Remember your first sex ed class when the video your teacher popped in exclaimed that “a woman’s body is a mysterious, magical thing.”? Well, it’s true. A woman’s body is a mysterious, magical, confusing, frustrating, un/reliable, surprising, beautiful, mind-of-its-own thing. What’s more, every woman’s body has it’s own way of doing what it’s supposed to do. Beyond using hormonal birth control, your cycle can be very tricky to track. But here’s why it’s important to know what your body is doing if you don’t want to get pregnant and can’t afford birth control: knowing your cycle, when you ovulate and when to expect your period, along with barrier methods (condoms, diaphram + spermicide, etc.) gives you a better chance at avoiding an unwanted pregnancy. Here are 3 tips for tracking your cycle:
1.) Keep a calendar! Make a note every time your period begins and ends. A normal cycle is 28 days, but yours may be 34 or 18. If your cycle is regular, knowing your number not only helps you determine when to expect your next period, but when you may be more susceptible to getting pregnant. Ovulation (when your ovary releases an egg) normally occurs 14 days before your next expected period. There’s a 3-5 day window around the time of ovulation when sex is a no-no. Figuring out when your ovulation window is might be a good way to determine when you need to take a ‘leave of absence’ from intercourse. There are ovulation calculators online that can help you get a better idea of when that window might be.
2.) There’s an app for that! Period Tracker and My Days are excellent apps to download to your phone that not only help you keep track of when your period begins/ends, but special algorithms within them take note of your unique cycle and give you a heads up when you may be ovulating. You can also keep note of moods, symptoms and when you’ve had sex so that you can know what to expect, and when.
3.) Cervical mucus. Say it with us: Cer-vi-cal-mu-cus. It’s completely normal and healthy. Cervical mucus is a fluid excreted by the cervix that can especially help you indicate when you might be ovulating. As your ovulation date approaches, the consistency and amount of cervical mucus in your vagina changes.

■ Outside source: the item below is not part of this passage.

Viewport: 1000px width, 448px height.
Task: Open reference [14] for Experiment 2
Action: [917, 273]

If you’re experiencing cervical mucus that kind of reminds you of egg whites, that’s no coincidence. This means your ovary is releasing an egg and your vagina is prepping itself for fertilization. To have a better chance at avoiding unwanted pregnancy, if you’re experiencing this thick, clear cervical mucus, you may want to take a rain check for another night. (Cervical mucus consistency is also a good thing to keep track of in your calendar or period tracker app.)
Please keep in mind that none of these are fail-safe for preventing pregnancy. Sperm can live inside of your vagina for up to 2 days, so even if you’re not ovulating on the particular day that you have intercourse, you do still have a chance at getting pregnant if you’ve been sexually active. The best way to protect yourself from unwanted pregnancy is to find a reliable method of birth control that works for you. However, keeping track of and learning to love your menstrual cycle can give you a better insight to how your body works, when something may be changing (i.e. a missed period), and when to not wear that white skirt with no back-up tampons in your purse while you’re on a first date.
Our bodies are mysterious, magical things – but with the right tools, apps, notes and birth control method, we can at least try to navigate the crazy waves of our menstrual cycles and find ourselves right where we want to be, when we want to be there.